Nearing the entrance again, the backlit mouth of the cave was an azure stain. They spent their brief deco slow-bumping in the water’s gentle wash.
Then it was up and out. Leaves glowed like lanterns in the motionless trees.
30
That afternoon they made love in Bowman’s trailer. They touched each other carefully as if in touching they could put themselves together piece by piece. Later they drove again to the dive centre and dropped off their doubles for a refill. She grabbed a quick bite to eat from the cooler at the front of the shop which she wolfed in the lot and then they headed in the truck to the same river she’d soaked her foot in the previous night. They entered the basin in wetsuits and, packing single tanks and otherwise far less gear than usual, swam down and entered the large cavern. No need for a line—the entire grotto lit by natural light from the surface. They ascended to the sponge-work ceiling—like a limestone Swiss cheese—and removed their fins, storing them blade-first in a long narrow crack. They pumped their wings full of air—this pinned them to the ceiling. There they pushed onto elbows and knees and wobbled to their feet—upside down as if the ceiling were floor. Or an upside-down ground where their exhaust ponded and, off to one side, streamed the rock wall in silver waterfalls. She and Rand took a seat on a bumpy outcropping. They were like an old couple on a park bench in another world. If they waited here long enough, soon there’d be ducks, kids playing tag, another couple, arm in arm, out for a twilight stroll.

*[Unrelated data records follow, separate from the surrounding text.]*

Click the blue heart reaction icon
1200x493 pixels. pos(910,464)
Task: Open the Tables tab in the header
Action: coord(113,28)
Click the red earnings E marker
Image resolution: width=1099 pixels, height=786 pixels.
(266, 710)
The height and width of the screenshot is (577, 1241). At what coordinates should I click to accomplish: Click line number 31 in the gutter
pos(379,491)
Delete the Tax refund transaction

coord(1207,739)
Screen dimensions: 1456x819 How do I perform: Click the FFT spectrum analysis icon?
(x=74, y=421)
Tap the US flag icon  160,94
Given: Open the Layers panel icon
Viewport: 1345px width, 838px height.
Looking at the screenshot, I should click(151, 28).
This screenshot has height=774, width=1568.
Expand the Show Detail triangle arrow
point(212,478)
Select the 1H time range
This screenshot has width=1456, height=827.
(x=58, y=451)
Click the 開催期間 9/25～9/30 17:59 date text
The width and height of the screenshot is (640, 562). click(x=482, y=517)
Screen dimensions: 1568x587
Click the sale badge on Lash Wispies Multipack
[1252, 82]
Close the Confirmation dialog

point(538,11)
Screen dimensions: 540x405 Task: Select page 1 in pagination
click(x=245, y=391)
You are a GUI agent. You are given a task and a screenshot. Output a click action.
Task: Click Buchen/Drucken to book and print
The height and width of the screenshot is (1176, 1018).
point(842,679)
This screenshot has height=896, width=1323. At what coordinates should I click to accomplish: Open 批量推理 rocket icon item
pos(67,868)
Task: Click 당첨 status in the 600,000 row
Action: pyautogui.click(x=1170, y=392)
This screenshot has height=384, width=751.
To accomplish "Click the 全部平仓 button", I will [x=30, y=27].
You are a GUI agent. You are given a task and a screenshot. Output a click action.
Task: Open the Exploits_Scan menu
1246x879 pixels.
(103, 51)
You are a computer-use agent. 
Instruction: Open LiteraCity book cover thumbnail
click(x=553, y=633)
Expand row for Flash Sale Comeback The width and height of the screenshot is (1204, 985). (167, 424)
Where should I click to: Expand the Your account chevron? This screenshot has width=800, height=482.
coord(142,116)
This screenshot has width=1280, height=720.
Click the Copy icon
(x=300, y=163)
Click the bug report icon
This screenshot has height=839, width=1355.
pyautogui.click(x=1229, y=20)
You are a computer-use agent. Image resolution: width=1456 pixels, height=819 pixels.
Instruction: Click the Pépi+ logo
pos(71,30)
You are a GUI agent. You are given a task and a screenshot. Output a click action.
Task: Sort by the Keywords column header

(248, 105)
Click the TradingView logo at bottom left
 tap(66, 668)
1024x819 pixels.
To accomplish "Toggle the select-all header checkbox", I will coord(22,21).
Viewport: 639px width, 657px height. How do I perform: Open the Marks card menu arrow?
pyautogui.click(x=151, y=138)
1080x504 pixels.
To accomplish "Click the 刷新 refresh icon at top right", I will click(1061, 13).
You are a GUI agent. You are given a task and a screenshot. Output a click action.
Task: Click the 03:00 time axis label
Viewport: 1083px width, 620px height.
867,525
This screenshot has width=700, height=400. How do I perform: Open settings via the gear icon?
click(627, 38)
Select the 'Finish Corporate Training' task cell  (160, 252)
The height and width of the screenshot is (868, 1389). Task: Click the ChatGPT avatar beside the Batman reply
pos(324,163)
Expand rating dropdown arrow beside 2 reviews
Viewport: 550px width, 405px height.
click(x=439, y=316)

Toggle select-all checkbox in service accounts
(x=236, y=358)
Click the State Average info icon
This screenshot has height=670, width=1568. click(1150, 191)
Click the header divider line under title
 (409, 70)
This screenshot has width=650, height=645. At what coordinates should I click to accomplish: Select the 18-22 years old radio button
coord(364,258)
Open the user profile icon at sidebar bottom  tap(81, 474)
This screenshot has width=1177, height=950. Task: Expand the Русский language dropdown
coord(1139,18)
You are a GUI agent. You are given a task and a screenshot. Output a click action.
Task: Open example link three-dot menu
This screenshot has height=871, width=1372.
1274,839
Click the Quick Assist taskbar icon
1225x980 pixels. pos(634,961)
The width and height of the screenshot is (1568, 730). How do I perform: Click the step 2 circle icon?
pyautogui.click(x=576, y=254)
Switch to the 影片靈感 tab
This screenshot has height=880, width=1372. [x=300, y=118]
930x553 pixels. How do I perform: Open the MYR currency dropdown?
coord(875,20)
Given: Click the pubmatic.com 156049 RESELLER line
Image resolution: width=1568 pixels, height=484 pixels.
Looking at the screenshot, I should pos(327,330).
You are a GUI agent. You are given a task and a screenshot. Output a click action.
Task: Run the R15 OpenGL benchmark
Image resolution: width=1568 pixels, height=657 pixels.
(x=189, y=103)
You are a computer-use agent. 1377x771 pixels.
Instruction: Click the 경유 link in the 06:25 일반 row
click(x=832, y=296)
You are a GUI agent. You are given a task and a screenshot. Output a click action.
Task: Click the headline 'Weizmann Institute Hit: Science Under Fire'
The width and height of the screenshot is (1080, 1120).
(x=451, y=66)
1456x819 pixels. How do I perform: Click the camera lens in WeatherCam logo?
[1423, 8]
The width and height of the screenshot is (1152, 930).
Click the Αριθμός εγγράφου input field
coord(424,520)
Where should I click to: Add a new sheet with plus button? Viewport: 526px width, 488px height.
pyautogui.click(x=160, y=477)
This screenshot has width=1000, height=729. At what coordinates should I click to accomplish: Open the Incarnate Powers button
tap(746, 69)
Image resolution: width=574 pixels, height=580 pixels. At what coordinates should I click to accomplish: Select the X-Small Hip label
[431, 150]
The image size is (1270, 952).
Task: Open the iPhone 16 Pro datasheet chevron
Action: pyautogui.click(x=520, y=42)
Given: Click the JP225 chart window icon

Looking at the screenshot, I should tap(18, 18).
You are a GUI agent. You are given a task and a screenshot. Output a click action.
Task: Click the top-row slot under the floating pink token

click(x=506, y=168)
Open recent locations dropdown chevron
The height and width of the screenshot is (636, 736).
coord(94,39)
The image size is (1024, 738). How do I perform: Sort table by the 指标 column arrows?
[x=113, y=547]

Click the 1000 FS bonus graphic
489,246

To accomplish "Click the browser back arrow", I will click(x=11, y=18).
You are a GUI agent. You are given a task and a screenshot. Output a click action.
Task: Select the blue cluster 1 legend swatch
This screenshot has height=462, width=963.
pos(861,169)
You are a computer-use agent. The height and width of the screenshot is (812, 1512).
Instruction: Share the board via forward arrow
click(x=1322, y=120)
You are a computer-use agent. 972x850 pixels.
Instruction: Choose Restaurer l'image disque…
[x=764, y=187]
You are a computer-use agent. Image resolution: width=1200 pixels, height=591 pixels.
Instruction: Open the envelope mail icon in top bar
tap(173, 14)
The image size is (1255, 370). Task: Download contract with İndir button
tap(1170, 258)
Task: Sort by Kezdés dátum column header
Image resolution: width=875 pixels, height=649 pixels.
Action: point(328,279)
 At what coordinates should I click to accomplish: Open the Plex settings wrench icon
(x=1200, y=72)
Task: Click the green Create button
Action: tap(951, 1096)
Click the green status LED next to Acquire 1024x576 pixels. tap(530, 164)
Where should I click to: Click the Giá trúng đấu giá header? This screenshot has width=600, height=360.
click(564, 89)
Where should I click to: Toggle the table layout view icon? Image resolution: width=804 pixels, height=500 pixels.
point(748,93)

After, she lingered in the basin, lazing among the mullet and gar, face still in and hands grasping the bottom rungs of the ladder to the riverbank. Someone rapped on her head. She broke the surface. Her mask induced a tunnel vision apparent only on land and in that tunnel now was Bowman, munching potato chips. The clack of her reg filled the air and she spit it from her mouth and dunked her chin to clean it of drool. Two raps, knock-knock. Who’s there? she grouched.
He threw his head back. Got yourself a live one Petrie, Bowman yowled.
What the f*ck? Rand protested a little later. A f*cking cavern dive.
Doesn’t matter, cowboy. Always do it right. Long hose over and under her shoulder. Not around the tank valve.
Bowman, Rand said.
Bowman kicked at Marilyn’s discarded set-up lying on the grass. I mean what kind of total cluster is this? he said. The modified Yugoslavian method? Very. Fucking. Dangerous.
Rand, barefoot and loose-limbed in his board shorts, was grinning like a gorilla in a regular thump-fest. So? he said. Anyone drowns on this shit-box dive would deserve it. Fuck’s sake.
She swabbed her arm across her nose to remove any post-dive snot and began unzipping. She might take issue with Rand’s choice manner of expressing himself but his larger sentiment she took as a compliment. She might also take issue with Bowman’s challenged sense of contemporary geopolitics but she figured a low profile was her best bet with him.
Bowman kept at it though. Whatever you do, princess, don’t listen to this guy. He’s got you all wrong here. You do what’s right and forget about him. Take care of number one.
Fuck you, Rand said, smile dimming.
Am I talking to you? Bowman growled in response without taking his eyes off her. I thought I was addressing the lady.
She turned her back and draped her wetsuit jacket next to Rand’s on a nearby picnic bench. Her ears felt plugged and she hopped on one foot and then the other to shake the water free. No way would she allow the old cycle of infections to set in. Not now.